🤖 AI Summary
This study investigates whether advanced reasoning capabilities influence the robustness of large language models (LLMs) against adversarial prompt attacks.
Method: We construct an empirical stress-testing framework covering diverse attack types—including tree-of-attacks and XSS injection—and systematically evaluate 12 mainstream reasoning and non-reasoning LLMs across seven distinct adversarial prompt attacks.

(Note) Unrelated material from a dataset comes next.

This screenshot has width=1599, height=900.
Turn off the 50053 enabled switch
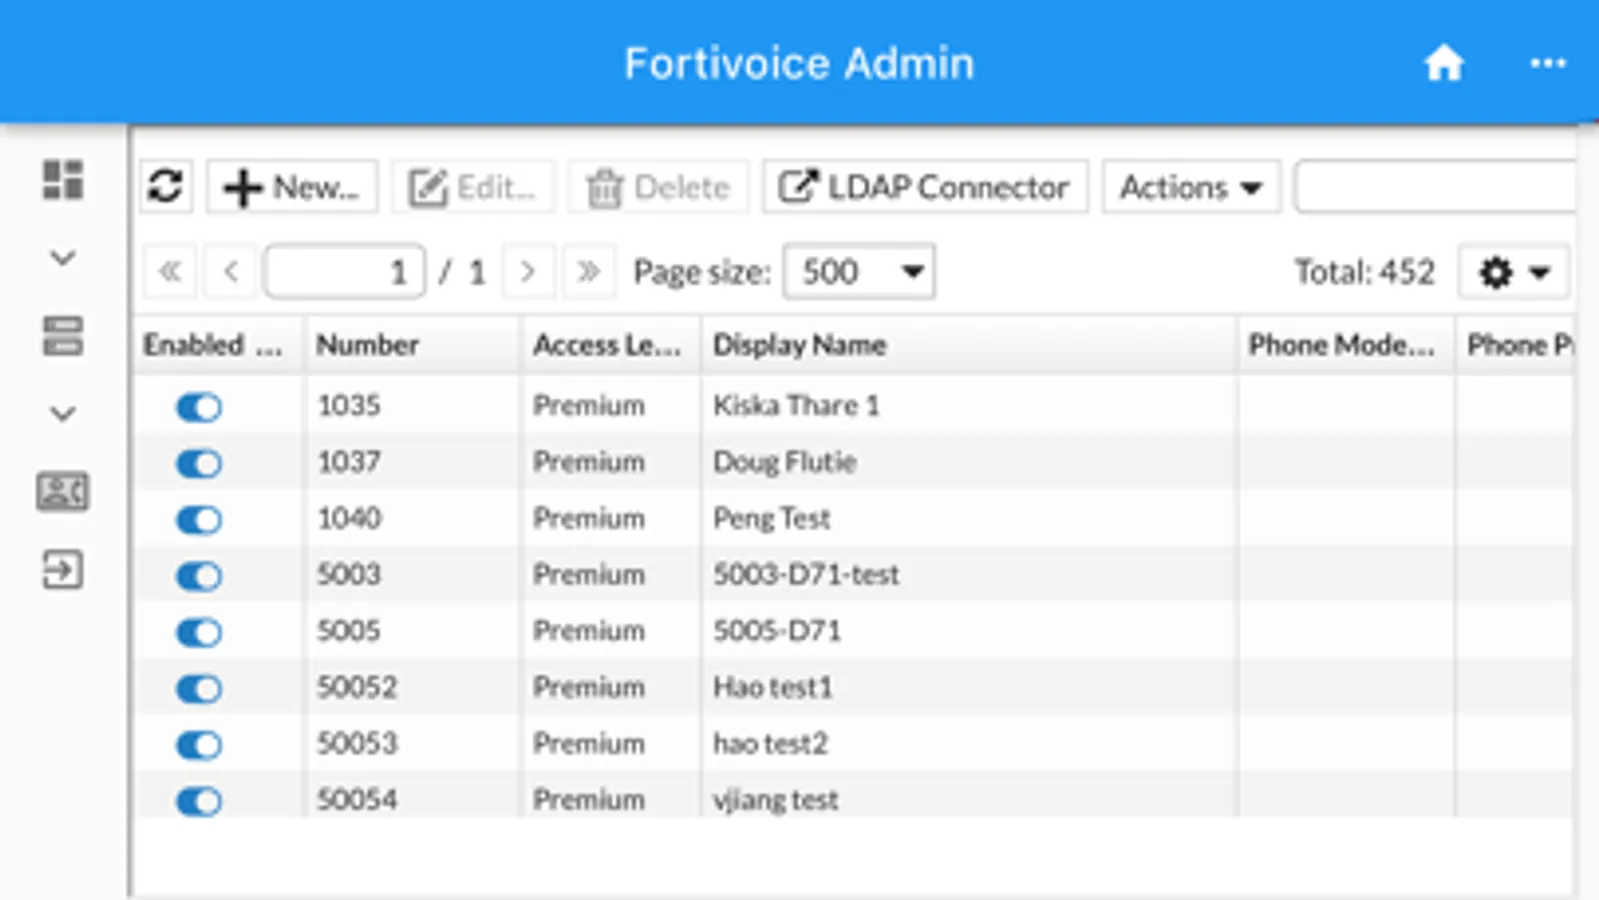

Contribution/Results: We find that reasoning models exhibit marginally higher overall robustness (average attack success rate: 42.51% vs. 45.53% for non-reasoning models), yet their vulnerability is highly attack-type–dependent: under certain attacks, vulnerability increases by up to 32 percentage points, while under others, robustness improves by up to 29.8 percentage points. This work is the first to reveal a “category-specific vulnerability distribution” in LLM security, demonstrating that robustness cannot be characterized globally but varies significantly across attack classes. Consequently, we advocate for fine-grained, attack-aware security evaluation paradigms—moving beyond aggregate metrics toward context-sensitive, threat-informed assessment methodologies.
📝 Abstract
The introduction of advanced reasoning capabilities have improved the problem-solving performance of large language models, particularly on math and coding benchmarks. However, it remains unclear whether these reasoning models are more or less vulnerable to adversarial prompt attacks than their non-reasoning counterparts. In this work, we present a systematic evaluation of weaknesses in advanced reasoning models compared to similar non-reasoning models across a diverse set of prompt-based attack categories. Using experimental data, we find that on average the reasoning-augmented models are emph{slightly more robust} than non-reasoning models (42.51% vs 45.53% attack success rate, lower is better). However, this overall trend masks significant category-specific differences: for certain attack types the reasoning models are substantially emph{more vulnerable} (e.g., up to 32 percentage points worse on a tree-of-attacks prompt), while for others they are markedly emph{more robust} (e.g., 29.8 points better on cross-site scripting injection). Our findings highlight the nuanced security implications of advanced reasoning in language models and emphasize the importance of stress-testing safety across diverse adversarial techniques.